- Prompt 1
Quote the RP103 article word for word, starting at "So far, the" and ending at "some behavioral problems.".
- Prompt 2
In the RP103 article, why does the principal investigator for CYST-HD say the data warrant further assessment? Answer in one to three sentences.

- Extract
══════════
Despite failing to show significant statistical results in a recent trial, Raptor Pharmaceutical Corp has announced it still plans to move forward on development of its brain disorder drug RP103.
So far, the drug has been evaluated in patients with Huntington’s Disease. This is a genetic neurodegenerative disorder that affects muscle coordination, often leading to mental decline and some behavioral problems.
“The 36-month efficacy results from the CYST-HD study are clinically meaningful and suggest that RP103 may play an important role in the treatment of Huntington’s disease,” explains Dominique Bonneau, M.D., who is a Professor of Medical Genetics at the CHU d’Angers. The principal investigator for CYST-HD goe son to say, “These data warrant further assessment as there remains a clear need for new, safe and tolerable therapies to treat this disease.”
In light of moving forward, Raptor President and CEO, Julie Anne Smith, says, “We are excited to be advancing a treatment that has the potential to slow the rate of motor and functional decline in Huntington’s disease patients. Such a therapy holds promise to be transformational for patients and is perfectly aligned with our strategic focus to develop and commercialize therapies that bring significant relief to patients and families living with life-threatening diseases. We look forward to discussing the 36-month data with the regulatory authorities and to advancing RP103 in a confirmatory study.”
══════════
- Record excerpts
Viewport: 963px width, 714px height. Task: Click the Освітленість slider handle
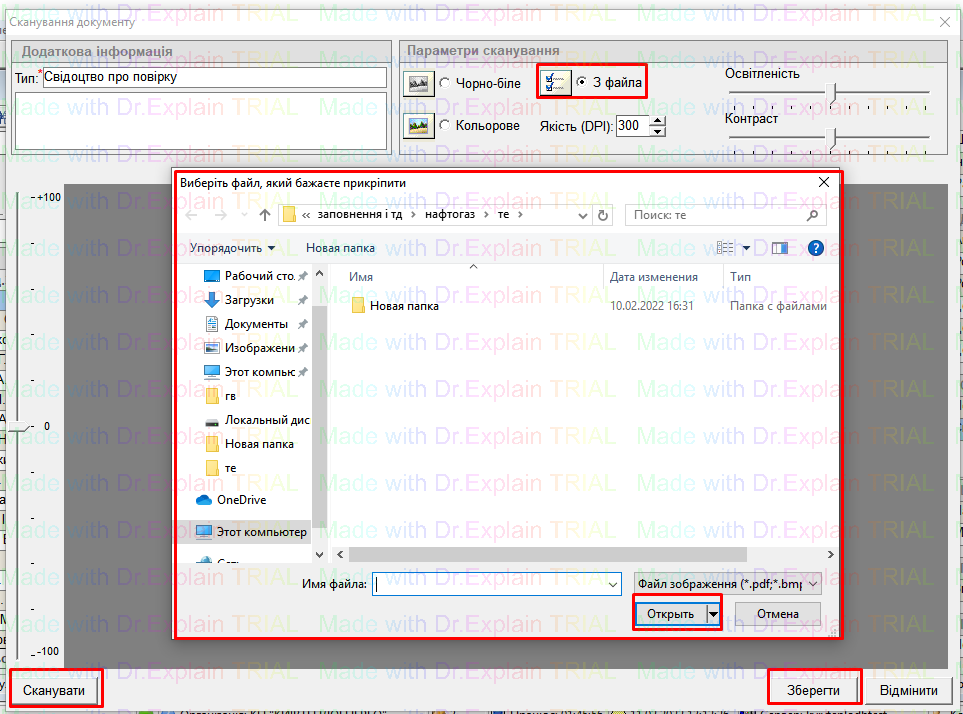832,94
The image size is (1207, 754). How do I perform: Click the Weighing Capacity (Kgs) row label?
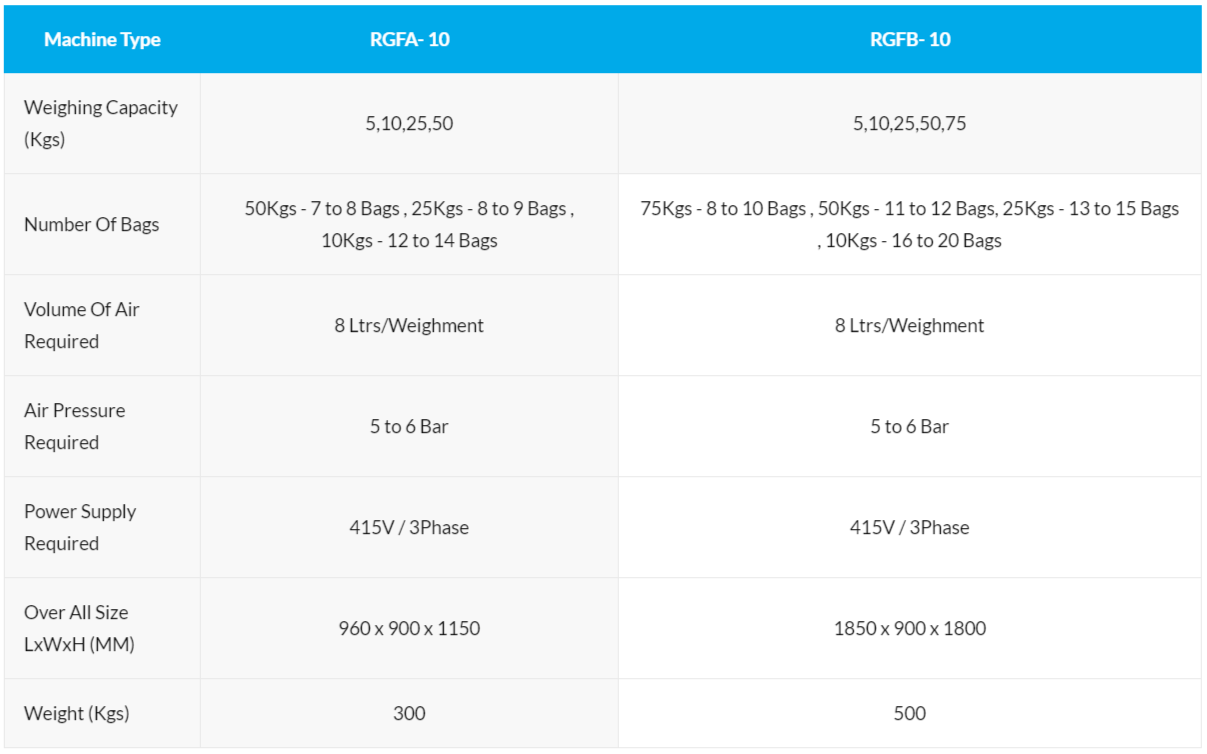[x=100, y=123]
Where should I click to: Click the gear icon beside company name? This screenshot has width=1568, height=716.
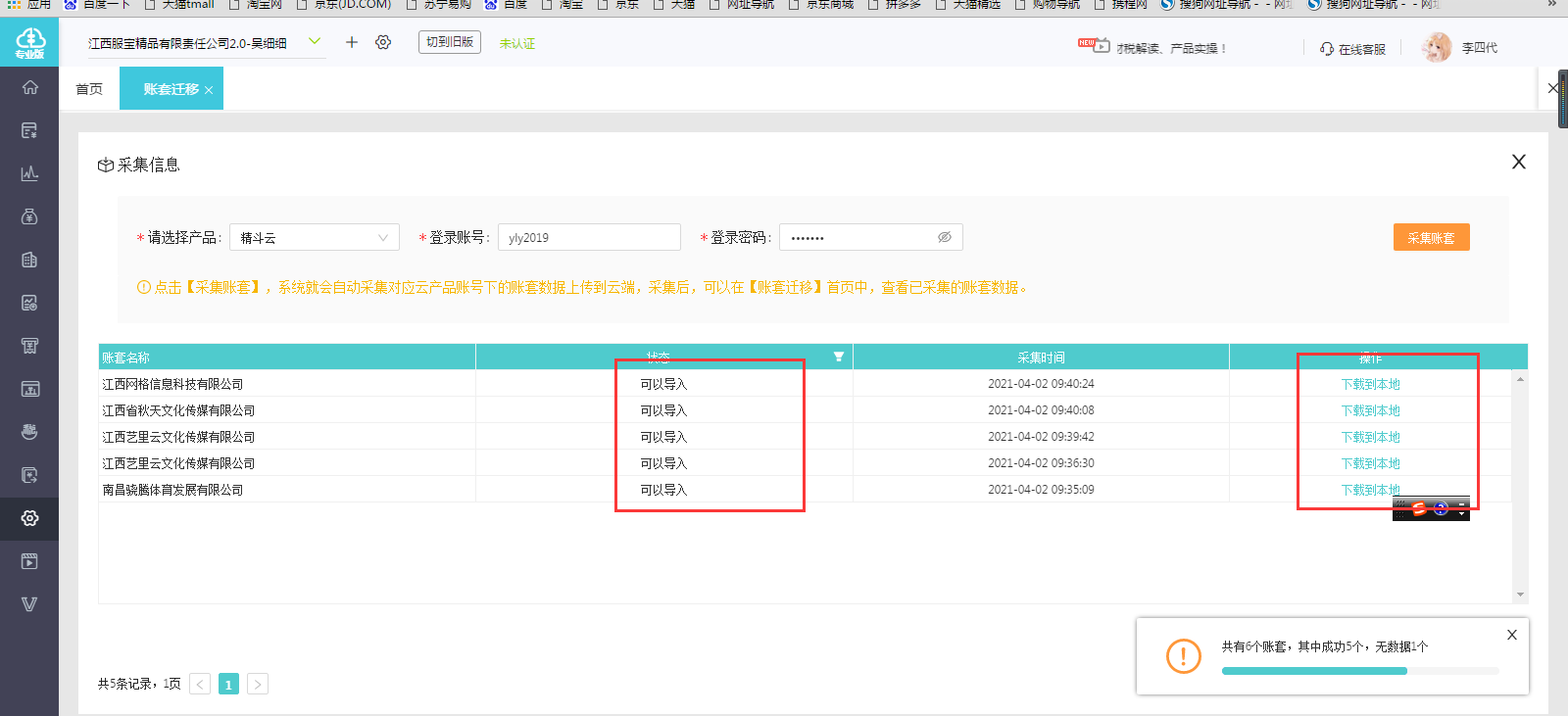point(383,42)
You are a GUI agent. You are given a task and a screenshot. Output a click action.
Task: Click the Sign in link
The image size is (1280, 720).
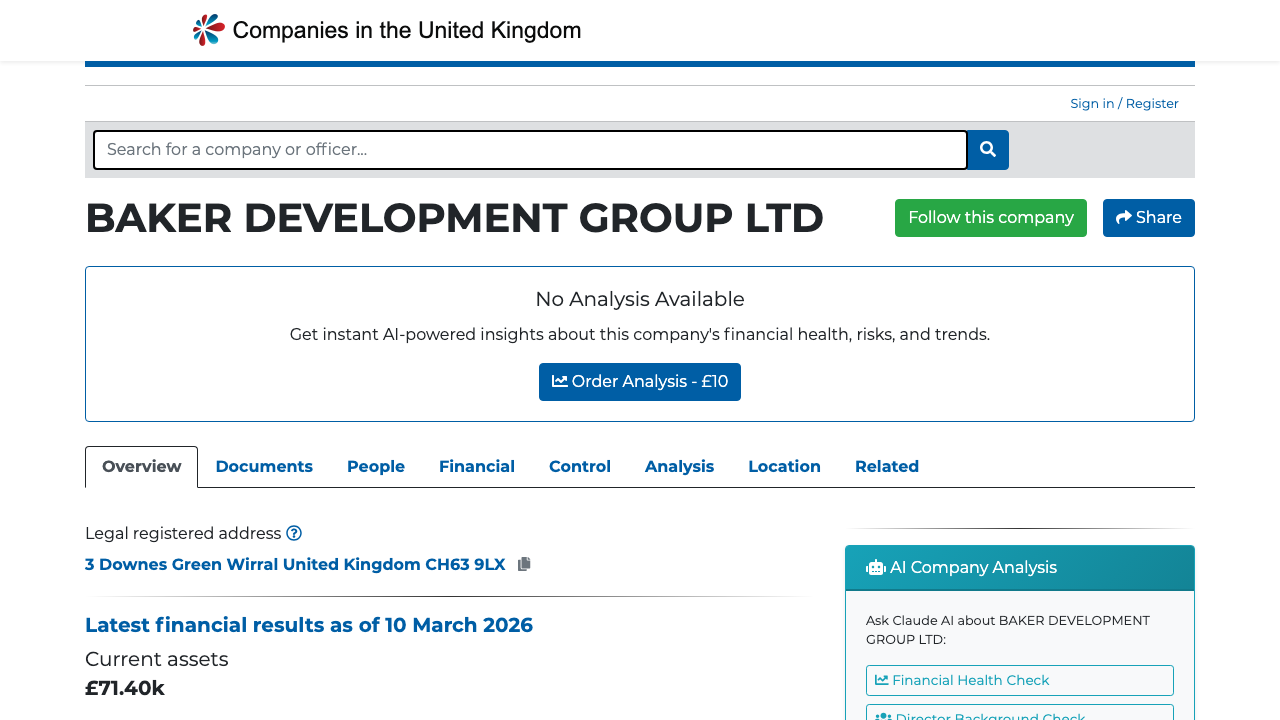pos(1092,103)
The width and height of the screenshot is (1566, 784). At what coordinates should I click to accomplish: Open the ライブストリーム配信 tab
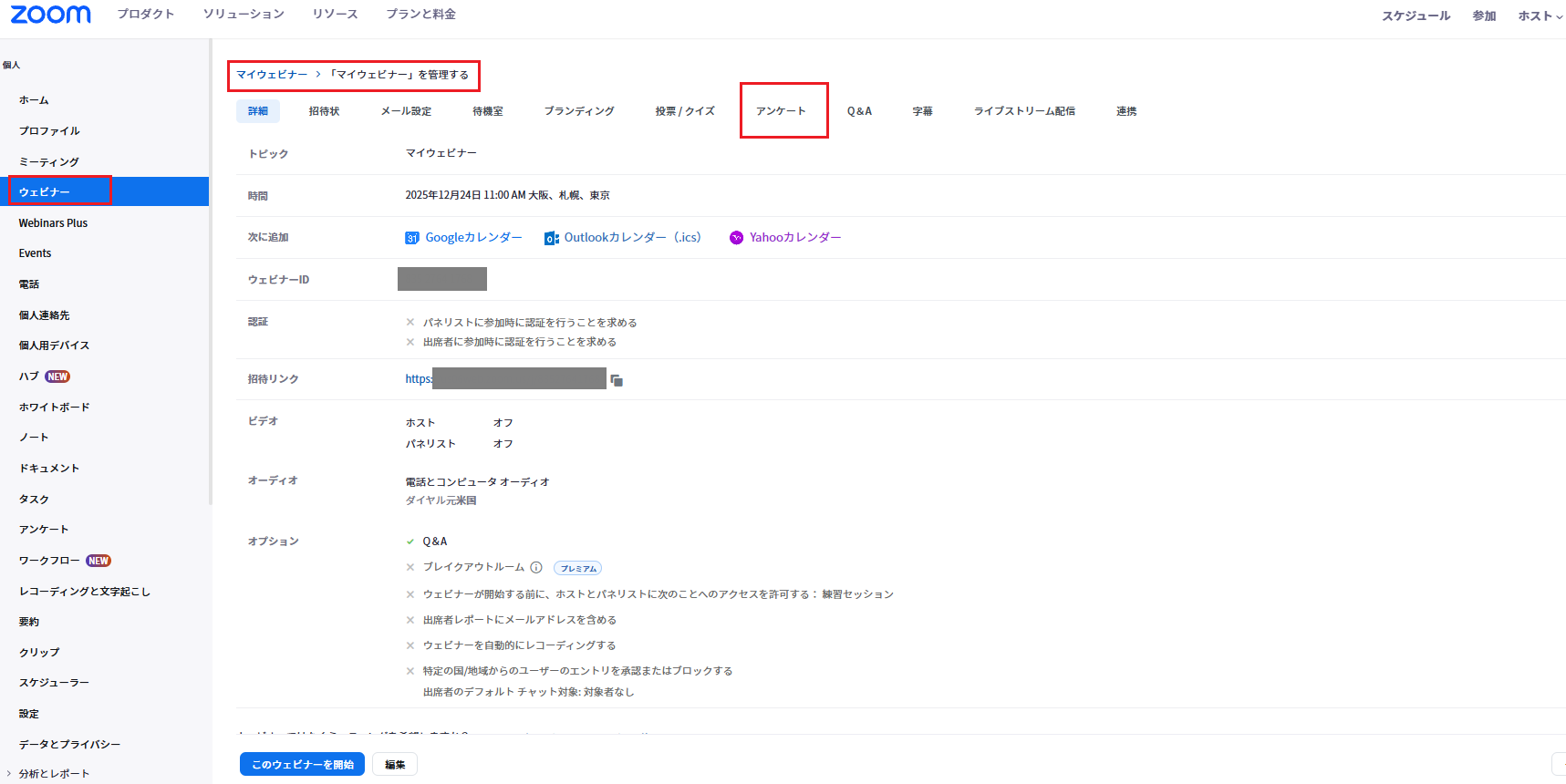pos(1024,111)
══════════
- Written answer 1
So far, the drug has been evaluated in patients with Huntington’s Disease. This is a genetic neurodegenerative disorder that affects muscle coordination, often leading to mental decline and some behavioral problems.

- Written answer 2
Dominique Bonneau says the data warrant further assessment because there remains a clear need for new, safe and tolerable therapies to treat Huntington's disease.